The world of high-performance computing is particularly challenging, as new flavors of sophisticated sensors, complex cameras, and the requirements of Advanced computations, which include Software-Defined Radio, cryptography, and other types of arithmetic-intensive algorithms. Recent developments in artificial intelligence (AI) and growing demands imposed by both the enterprise and military sectors call for heavy-lift tasks such as: rendering images for video; analysis of high-volumes of data in detecting risks and generating real-time countermeasures demanded by cybersecurity; as well as the software-based abstraction of complex hardware systems.
GPPs, also known as “traditional CPUs,” feature ever-improving performance, well-understood, and mature software development tools – and are available in many form factors. While higher transistor counts and frequency increases are brute force approaches to CPU scaling, the limits of those methods are proving to be increasingly cumbersome. The downside of using these GPPs in embedded high-performance applications might be limited product lifespan brought about by end-of-life commercial components or changes in platform support, along with latency issues that are always a concern with real-time applications (particularly vehicle systems or soldier-worn equipment). Meanwhile, environmental concerns can result in thermal issues and reduced quality of service in cold temperatures, and power consumption draws can run high.

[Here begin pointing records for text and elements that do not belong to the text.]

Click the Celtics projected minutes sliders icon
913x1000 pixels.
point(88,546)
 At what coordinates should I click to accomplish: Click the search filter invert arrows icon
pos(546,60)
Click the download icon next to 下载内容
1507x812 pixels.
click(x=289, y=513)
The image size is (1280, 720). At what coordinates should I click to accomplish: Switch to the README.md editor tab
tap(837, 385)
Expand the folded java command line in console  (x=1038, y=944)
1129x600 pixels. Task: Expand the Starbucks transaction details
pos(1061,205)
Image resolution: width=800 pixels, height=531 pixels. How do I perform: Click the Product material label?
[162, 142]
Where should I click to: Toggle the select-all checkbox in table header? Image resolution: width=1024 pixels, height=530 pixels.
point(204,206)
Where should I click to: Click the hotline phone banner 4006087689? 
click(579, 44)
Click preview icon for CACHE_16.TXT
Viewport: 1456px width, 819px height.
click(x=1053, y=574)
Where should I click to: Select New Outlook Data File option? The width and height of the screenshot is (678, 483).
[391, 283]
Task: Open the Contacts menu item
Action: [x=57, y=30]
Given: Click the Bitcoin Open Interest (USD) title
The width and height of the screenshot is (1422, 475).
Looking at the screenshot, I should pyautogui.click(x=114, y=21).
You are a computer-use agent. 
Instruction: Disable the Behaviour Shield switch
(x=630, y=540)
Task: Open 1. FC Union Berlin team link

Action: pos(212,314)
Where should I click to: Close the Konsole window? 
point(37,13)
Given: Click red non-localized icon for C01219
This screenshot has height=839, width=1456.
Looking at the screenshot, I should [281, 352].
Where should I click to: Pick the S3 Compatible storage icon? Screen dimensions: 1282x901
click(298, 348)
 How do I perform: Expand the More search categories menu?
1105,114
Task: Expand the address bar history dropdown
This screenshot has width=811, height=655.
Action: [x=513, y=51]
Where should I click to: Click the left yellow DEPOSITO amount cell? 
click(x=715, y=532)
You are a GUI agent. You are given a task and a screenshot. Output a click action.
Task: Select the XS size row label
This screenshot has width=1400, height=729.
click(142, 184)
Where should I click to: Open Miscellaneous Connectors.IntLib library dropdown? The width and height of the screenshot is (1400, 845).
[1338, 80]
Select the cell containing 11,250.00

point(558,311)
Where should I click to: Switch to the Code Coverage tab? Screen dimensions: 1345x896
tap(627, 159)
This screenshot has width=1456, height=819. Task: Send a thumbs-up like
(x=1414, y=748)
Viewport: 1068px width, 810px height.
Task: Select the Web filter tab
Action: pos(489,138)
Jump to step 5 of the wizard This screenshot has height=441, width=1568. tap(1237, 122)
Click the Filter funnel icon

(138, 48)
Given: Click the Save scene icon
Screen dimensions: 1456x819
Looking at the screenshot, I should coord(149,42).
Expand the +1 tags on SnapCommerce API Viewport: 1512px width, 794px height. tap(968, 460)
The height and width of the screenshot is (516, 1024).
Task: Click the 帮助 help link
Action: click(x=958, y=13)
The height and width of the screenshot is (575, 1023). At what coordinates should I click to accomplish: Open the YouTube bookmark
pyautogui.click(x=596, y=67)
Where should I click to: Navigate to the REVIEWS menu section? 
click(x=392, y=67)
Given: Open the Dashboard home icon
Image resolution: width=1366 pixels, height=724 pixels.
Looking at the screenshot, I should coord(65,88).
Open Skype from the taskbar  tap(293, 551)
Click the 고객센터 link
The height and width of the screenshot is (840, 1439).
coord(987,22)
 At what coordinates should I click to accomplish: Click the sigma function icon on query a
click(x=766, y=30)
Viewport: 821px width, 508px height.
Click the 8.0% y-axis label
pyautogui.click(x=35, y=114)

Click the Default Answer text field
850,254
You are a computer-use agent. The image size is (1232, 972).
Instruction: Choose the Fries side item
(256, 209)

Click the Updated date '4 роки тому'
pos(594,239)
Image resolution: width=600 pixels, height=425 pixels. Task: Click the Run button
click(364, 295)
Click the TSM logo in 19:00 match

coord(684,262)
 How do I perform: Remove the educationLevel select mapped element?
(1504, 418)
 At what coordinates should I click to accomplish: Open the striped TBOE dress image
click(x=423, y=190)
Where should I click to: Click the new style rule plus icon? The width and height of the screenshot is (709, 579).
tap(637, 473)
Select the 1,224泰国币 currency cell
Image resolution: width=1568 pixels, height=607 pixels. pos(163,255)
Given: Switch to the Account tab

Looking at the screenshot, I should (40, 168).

One alternative to the GPP is the classic DSP, typically offering lower-power, low-latency components with high-throughput potential: However, learning complexity of development tools and the slower relative processing performance, both of which mean that DSPs are not always real-world practical for military applications. Networks of DSPs are a tried-and-true solution for parallel processing requirements but magnify the shortcomings of the technology in general. Long development cycles abound, and deployment and maintenance can be difficult, sometimes limiting the usefulness of the technology. Furthermore, DSPs, like other processors, are becoming more power-hungry as their performance increases, meaning that heat dissipation and power usage must be addressed.
Another alternative to GPPs is the FPGA, which has found a niche in the high-performance computing world, often utilized as a coprocessing device to massage data. Their inherent parallel architecture and performance – as related to processing power, latency, and throughput – are well-suited to many types of mission-critical signal processing applications. The field-programmable aspect of the FPGA’s processing unit is also highly beneficial, as updates can be implemented in near real time.
Although excessive power consumption can be an issue with FPGAs in embedded applications, power usage can usually be managed according to a given technical requirement. However, FPGAs are not always available in extended-temperature or rugged packaging, limiting their use in systems designed for harsh environments. FPGAs can also have longer product life cycles; if a particular device is end-of-life, functional deployed application firmware can usually be employed on a newer part with little additional effort.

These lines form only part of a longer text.